▸ **Rows of pointing data**:
══════════════════════════════
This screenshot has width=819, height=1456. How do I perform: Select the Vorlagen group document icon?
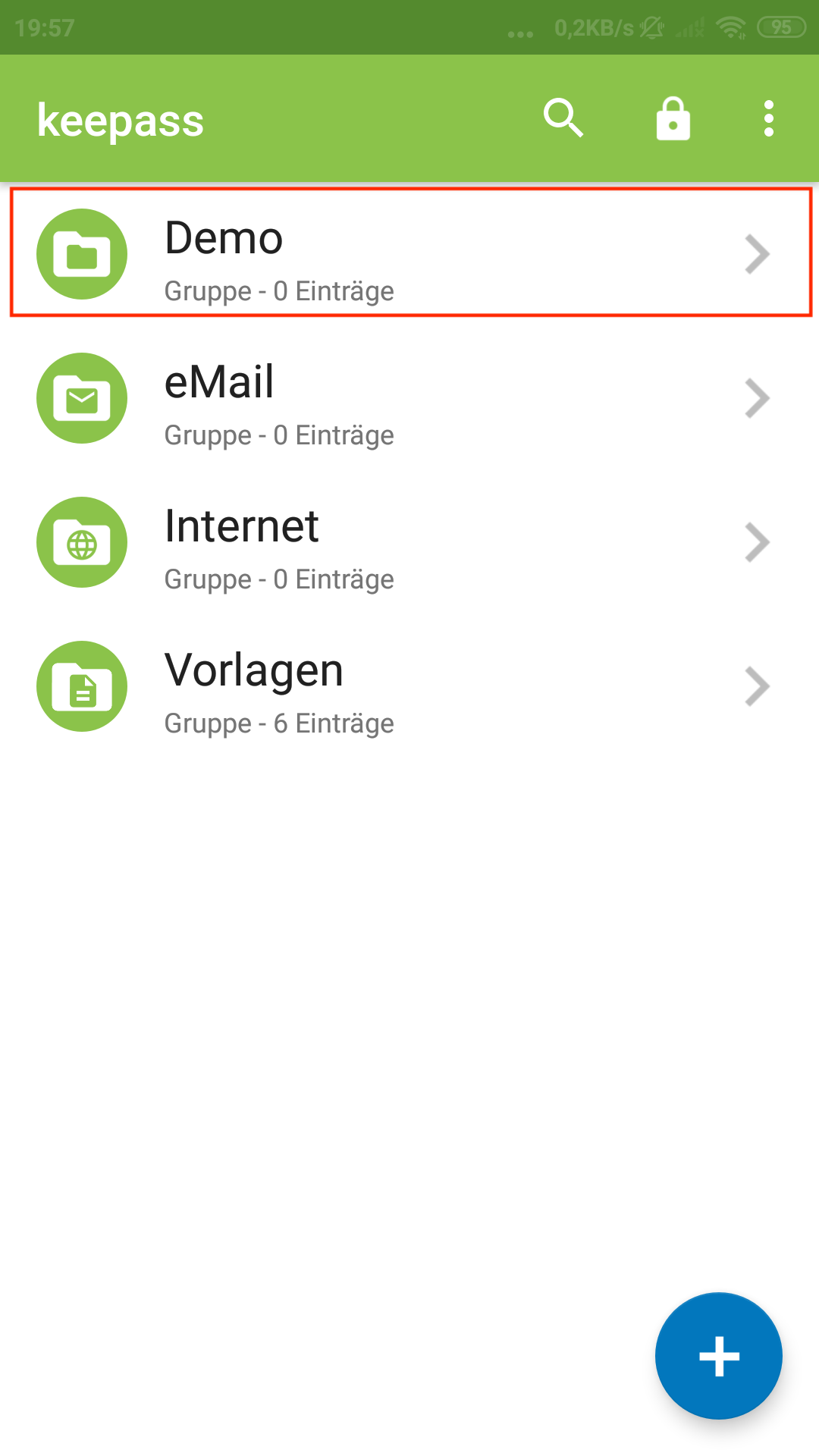coord(81,686)
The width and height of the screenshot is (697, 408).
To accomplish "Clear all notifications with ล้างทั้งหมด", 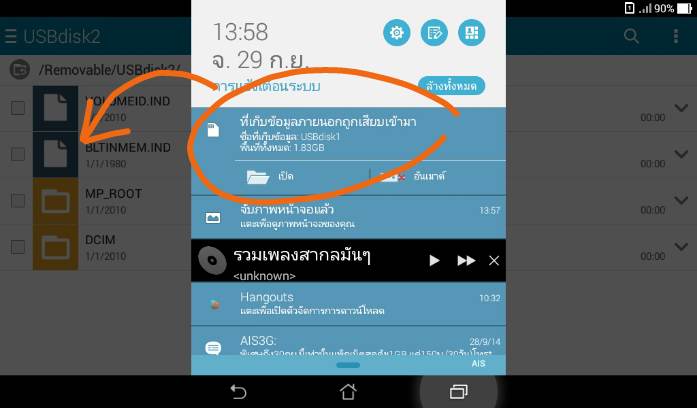I will 453,84.
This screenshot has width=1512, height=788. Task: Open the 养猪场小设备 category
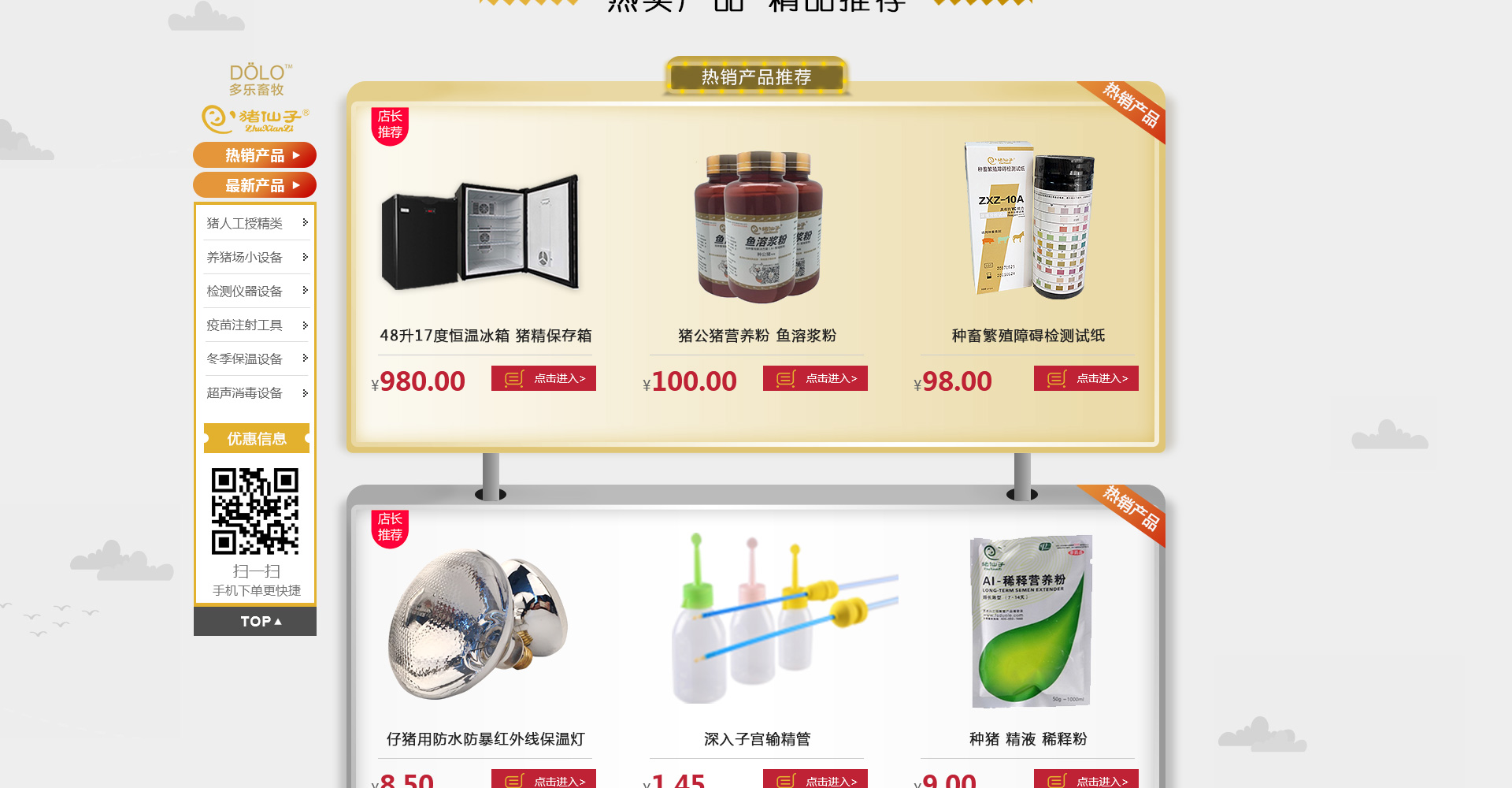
══════════════════════════════
From the material, pull out each line containing the word "width" and copy it without changes.

▸ **RESULT OF THE TASK**:
This screenshot has width=819, height=1456. How do I perform: Select the Vorlagen group document icon?
The width and height of the screenshot is (697, 408).
This screenshot has width=1512, height=788. Task: Open the 养猪场小设备 category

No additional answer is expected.